** Work order **
Ignoring every picture, transcribe the data in full as it stands.

** Task material **
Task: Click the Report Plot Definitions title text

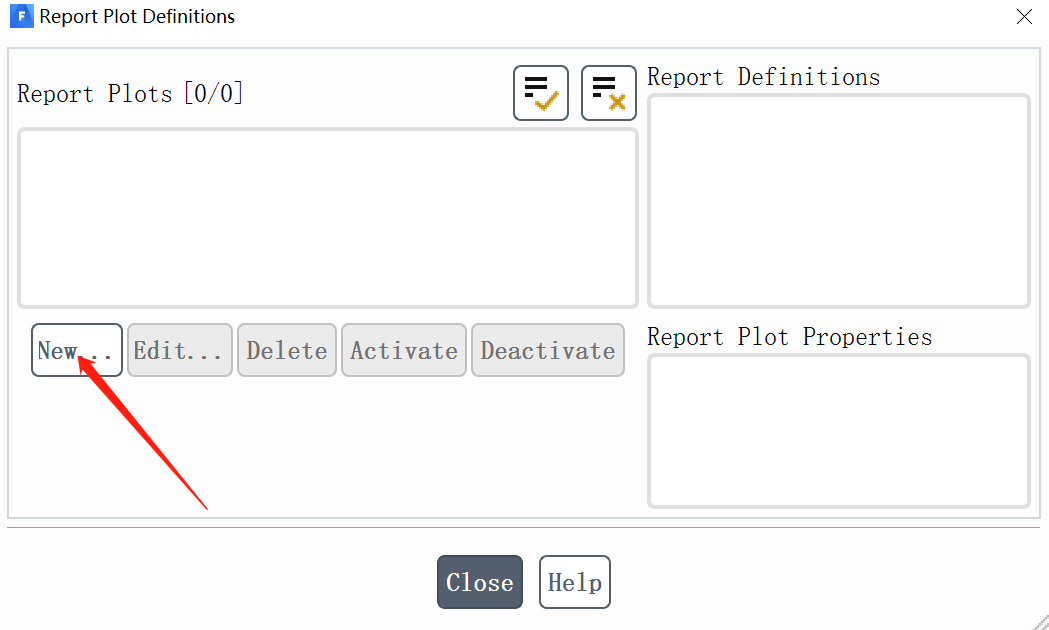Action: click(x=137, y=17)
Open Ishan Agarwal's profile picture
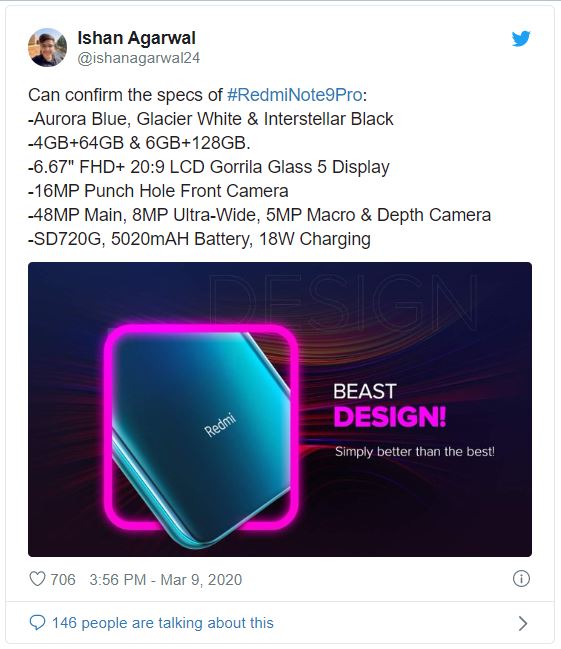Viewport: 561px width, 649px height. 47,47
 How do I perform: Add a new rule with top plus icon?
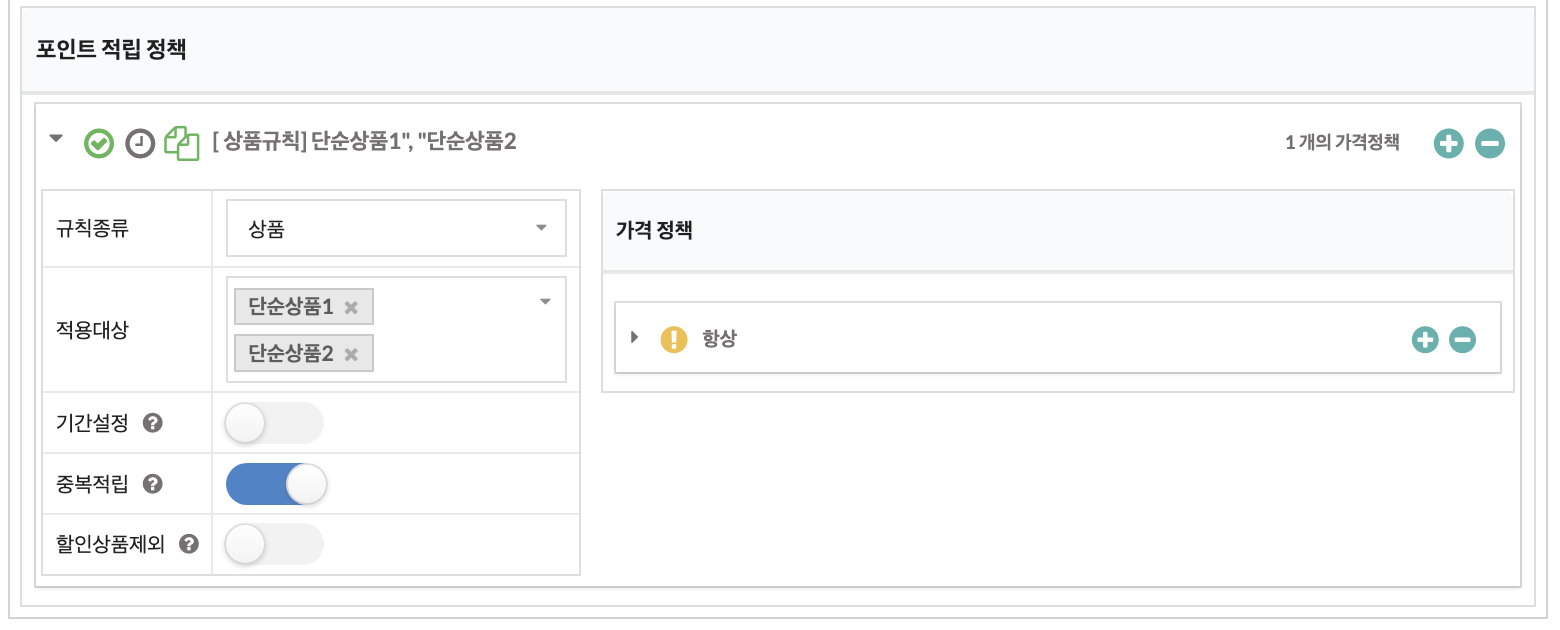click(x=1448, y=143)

** Answer section **
Task: Click the Report Plot Definitions title text

Action: click(x=137, y=17)
Open Ishan Agarwal's profile picture
Viewport: 561px width, 649px height. 47,47
 How do I perform: Add a new rule with top plus icon?
click(x=1448, y=143)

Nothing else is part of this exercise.